Nous savons aussi que les lois que nous voyons dans la physique de l'immensément grand sont incompatibles avec l'étude du microscopique, et moindre encore. D'où la conception d'une physique quantique pour étudier et comprendre les microcosmes. Nous savons aussi que "les lois de la nature sont celles que la culture lui trouve", comme l'indiquait le psychosociologue Serge Moscovici.

Décidément la vérité ne peut pas s'appuyer sur des repères invariants d'une réalité donnée. Le principe même de vérité absolue se dissout dans des calculs contradictoires et opposés. Alors s'invite l'hypothèse d'une vérité relative, dépendant autant de l'environnement que du sujet qui la constate. C'est bien là un tout autre principe que nous propose la physique quantique.

Si le symbole de la vérité est le miroir (comme l'illustre le conte de Blanche Neige), le mythe de Narcisse et l'histoire qui le raconte, le décrit, et le déroule. Cela nous indique que le fait que Narcisse ne se rend pas compte que le visage qu'il contemple dans l'eau est le sien. Cela nous dit que la vérité est directement liée à une question de conscience. Ce n'est pas tant la chose montrée qui nous importe mais le sens que nous lui trouvons. Ainsi, nous revoici avec Marc Aurèle et les Stoïciens... 

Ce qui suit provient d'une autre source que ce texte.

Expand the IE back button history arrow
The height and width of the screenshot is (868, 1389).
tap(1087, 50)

Par ailleurs, Socrate disait que tout ce qu'il savait était qu'il ne savait rien. Au cœur de la vérité, du moins de sa recherche, se trouve le doute, un doute fondamental qui devient le garant de cette vérité cherchée. On retrouve ici  le fondement de la recherche scientifique où ce qui est acquis ne l'est que jusqu'à la preuve du contraire ou de la différence.

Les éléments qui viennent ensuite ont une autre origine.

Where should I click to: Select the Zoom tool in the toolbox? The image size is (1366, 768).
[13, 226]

Dès lors ce n'est pas le but (la vérité) qui est le moteur de notre recherche de "la réalité du réel", mais la démarche, le chemin de doute, la méthode perceptive et réflexive. Cependant, la vérité concentre en elle symboliquement l'idée d'une certaine densité qui, au cœur de nombre de cultures, confère à la réalité une force suprême, inaliénable, inarrêtable et indestructible. Elle est colorée d'une certaine dimension d'absolu. Il y a quelque chose de la représentation divine, de l'immanence du réel, et d'un lien avec la transcendance. Il me semble que c'est en cela que, dans nombre de cultures, la recherche de la vérité devient à certains égards un absolu, et s'apparente à une démarche fondamentale. 

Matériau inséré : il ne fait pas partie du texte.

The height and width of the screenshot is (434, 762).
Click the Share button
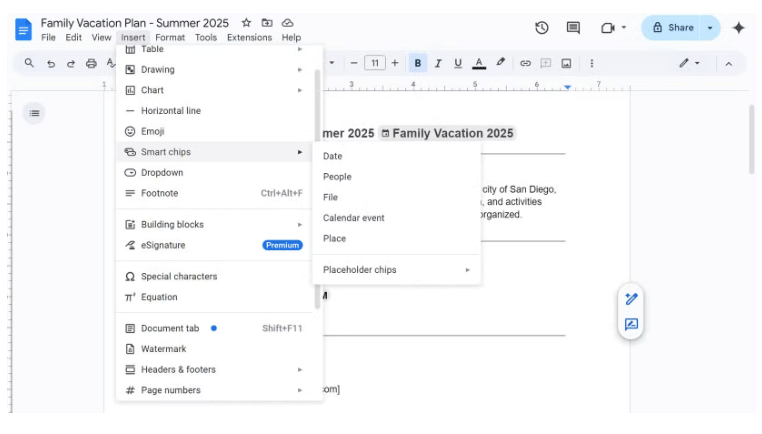pyautogui.click(x=673, y=28)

En effet, si le doute est son outil, alors ce n'est pas la vérité elle-même qui serait fondamentale, mais sa simple recherche. Ainsi, la vérité devient, à l'instar de l'horizon, une visée, une finalité qui recule encore à chaque fois que nous avançons vers elle. La vérité, dès lors, ne se révèle pas. On en entrevoit seulement les symptômes : elle se cherche. Ici encore, ce n'est pas le but qui compte, mais le chemin, à la seule condition qu'on l'ait une foi déterminée vers le but recherché.

Pourtant, un proverbe africain nous dit que si le mensonge prend l'ascenseur, la vérité prend l'escalier et finit toujours pas arriver et restaurer le vrai, lequel triomphe toujours. Depuis quatre mille ans, quand l'occident recherchait la vérité, l'orient cherchait la sagesse. Quand l'occident fondait les mathématiques pour mesurer et comprendre le réel, l'orient développait l'approche intuitive dans la méditation vers la prise de conscience de ce qu'est le réel, de ce qui est. Quand l'occident développait une approche matérialiste qui donna naissance à l'approche scientifique par le chiffre, l'orient développait la conscience et l'intuition pour ce faire. Aucun des deux n'est la juste démarche et donc ne détient la vérité, mais seulement dans la dimension qui lui est propre. Ceci valorise la fonction du récit parce que celui-ci permet l'attribution d'un sens.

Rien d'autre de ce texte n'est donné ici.